Welsh advocate for the education of women

Dilys Glynne Jones (1857–1932) was an advocate for the education of girls and women in Wales. The University College of North Wales lowered its flag to half mast on the day of her funeral.

==Life==
Born in London, Davies was the daughter of the Welsh sculptor William Davies (Mynorydd) (1826–1901), who was himself the son of composer Moses Davies. Her elder sister Mary Davies was a noted mezzo-soprano. The family attended a Welsh-language chapel in London.

She attended Frances Buss's North London Collegiate School before she was at Newnham College, Cambridge for a year. She returned to work for Frances Buss as a teacher but in her spare time she was campaigning among the Welsh community in London.

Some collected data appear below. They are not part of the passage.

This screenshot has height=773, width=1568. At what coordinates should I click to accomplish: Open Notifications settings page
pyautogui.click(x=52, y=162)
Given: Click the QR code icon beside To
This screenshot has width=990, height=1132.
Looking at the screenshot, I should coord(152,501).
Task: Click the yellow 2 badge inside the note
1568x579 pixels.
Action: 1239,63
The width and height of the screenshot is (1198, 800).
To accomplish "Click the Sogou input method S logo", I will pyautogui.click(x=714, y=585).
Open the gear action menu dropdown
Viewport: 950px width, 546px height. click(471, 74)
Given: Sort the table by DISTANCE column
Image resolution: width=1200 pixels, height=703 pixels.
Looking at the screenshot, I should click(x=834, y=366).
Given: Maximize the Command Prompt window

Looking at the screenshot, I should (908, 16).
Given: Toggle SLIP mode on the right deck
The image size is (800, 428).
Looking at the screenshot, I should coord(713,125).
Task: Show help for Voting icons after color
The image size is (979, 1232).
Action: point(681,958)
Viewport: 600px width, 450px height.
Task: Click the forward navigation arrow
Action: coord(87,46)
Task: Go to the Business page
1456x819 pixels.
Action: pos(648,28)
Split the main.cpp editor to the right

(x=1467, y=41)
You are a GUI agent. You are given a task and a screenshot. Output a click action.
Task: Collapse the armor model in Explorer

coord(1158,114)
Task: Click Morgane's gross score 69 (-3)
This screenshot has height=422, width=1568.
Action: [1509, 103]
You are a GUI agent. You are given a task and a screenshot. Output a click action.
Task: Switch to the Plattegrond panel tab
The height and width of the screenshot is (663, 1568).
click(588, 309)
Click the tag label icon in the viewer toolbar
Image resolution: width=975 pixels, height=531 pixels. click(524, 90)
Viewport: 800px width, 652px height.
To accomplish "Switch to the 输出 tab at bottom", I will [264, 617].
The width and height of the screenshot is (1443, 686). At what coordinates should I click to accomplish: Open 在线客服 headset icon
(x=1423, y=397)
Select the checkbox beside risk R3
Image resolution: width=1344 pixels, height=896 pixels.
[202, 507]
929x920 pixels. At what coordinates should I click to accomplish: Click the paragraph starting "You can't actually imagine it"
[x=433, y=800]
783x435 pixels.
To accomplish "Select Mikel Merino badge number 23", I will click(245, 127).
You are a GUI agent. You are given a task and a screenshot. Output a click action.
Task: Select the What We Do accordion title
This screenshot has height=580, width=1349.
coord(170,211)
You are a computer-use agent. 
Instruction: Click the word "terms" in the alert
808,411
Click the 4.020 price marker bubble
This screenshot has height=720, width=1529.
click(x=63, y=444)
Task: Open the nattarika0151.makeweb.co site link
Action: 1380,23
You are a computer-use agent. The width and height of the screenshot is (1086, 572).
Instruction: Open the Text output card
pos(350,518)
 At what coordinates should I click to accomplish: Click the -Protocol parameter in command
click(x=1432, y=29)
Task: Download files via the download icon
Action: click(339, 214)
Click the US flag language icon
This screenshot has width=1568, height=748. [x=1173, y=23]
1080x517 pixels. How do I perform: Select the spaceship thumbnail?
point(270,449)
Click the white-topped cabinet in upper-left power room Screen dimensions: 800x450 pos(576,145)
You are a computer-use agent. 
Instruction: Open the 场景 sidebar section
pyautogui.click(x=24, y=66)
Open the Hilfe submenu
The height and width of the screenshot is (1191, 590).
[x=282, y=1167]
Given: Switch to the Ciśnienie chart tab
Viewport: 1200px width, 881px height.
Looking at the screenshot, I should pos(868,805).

The National Eisteddfod of Wales in 1882 was in Denbigh and she gave a talk titled A model school for girls. In 1886 the Eisteddfod was in Caernarfon and she again spoke about higher education for girls in Wales. She highlighted what she saw as a "fatal gap" in the education provision in Wales between elementary schools and university education. She disagreed with the views of the President of the British Medical Association and she noted that the Welsh Girls' School was in England.

In 1889 The Welsh Intermediate Education Act, 1889 came into effect and this reorganised education in Wales. Her sister's husband, William Cadwaladr Davies, edited a book titled The Welsh Intermediate Education Act: How to Use It and she wrote the chapter, The education of girls: some practical suggestions. It was published in the same year and she also got married at the newly opened Welsh Presbyterian Chapel on Charing Cross Road in London to a solicitor from Bangor.

She was a leading founder of the Association for Promoting the Education of Girls in Wales and she became a vice-president. She served as the association's honorary secretary until 1898 when Elizabeth Phillips Hughes took over that role. Her support for the University College of North Wales was so strong that after she died, in Bangor, on 12 March 1932 the college flew its flag at half mast on the day of her funeral.

==Private life==
She married John Glynne Jones, a solicitor from Bangor, in 1889. They have five children including the plant pathologist Mary Dilys Glynne who was able to attend Bangor County School for Girls whose founding governors as a County School in 1895 included her mother.